Data records:
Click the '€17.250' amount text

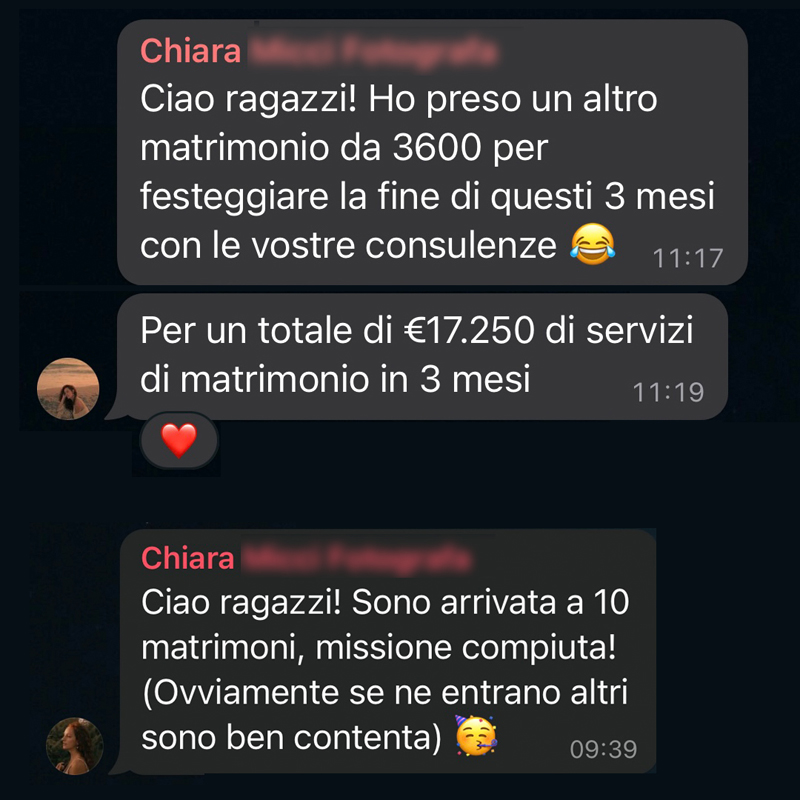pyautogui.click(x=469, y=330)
--
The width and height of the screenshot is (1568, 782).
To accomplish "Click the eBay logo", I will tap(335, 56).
==
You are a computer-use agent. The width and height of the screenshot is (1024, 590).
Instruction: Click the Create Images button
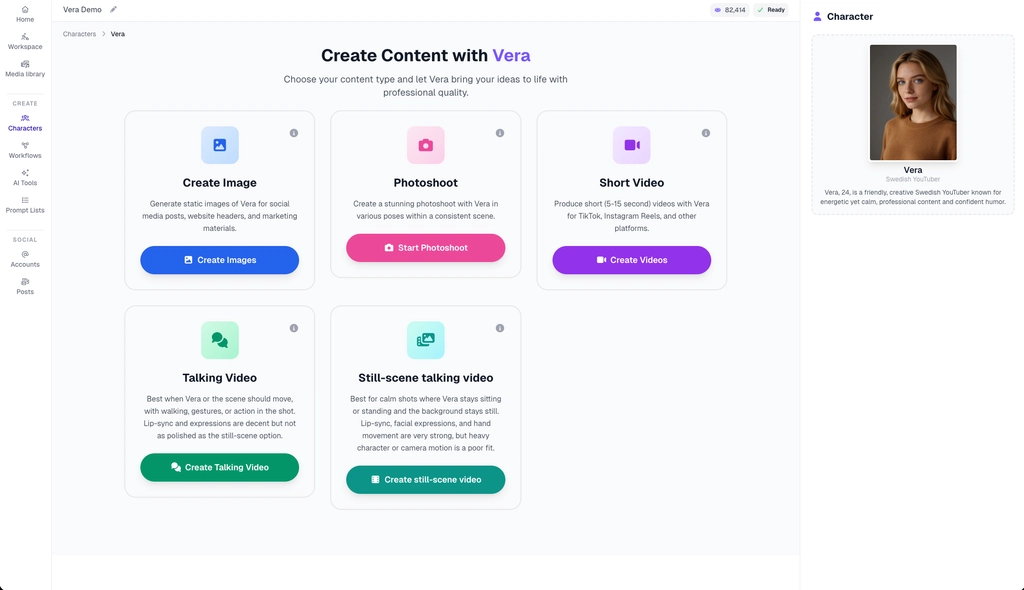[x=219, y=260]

Your instructions:
The answer must be a single number: the count of lines above that contain the word "height".

Answer section:
2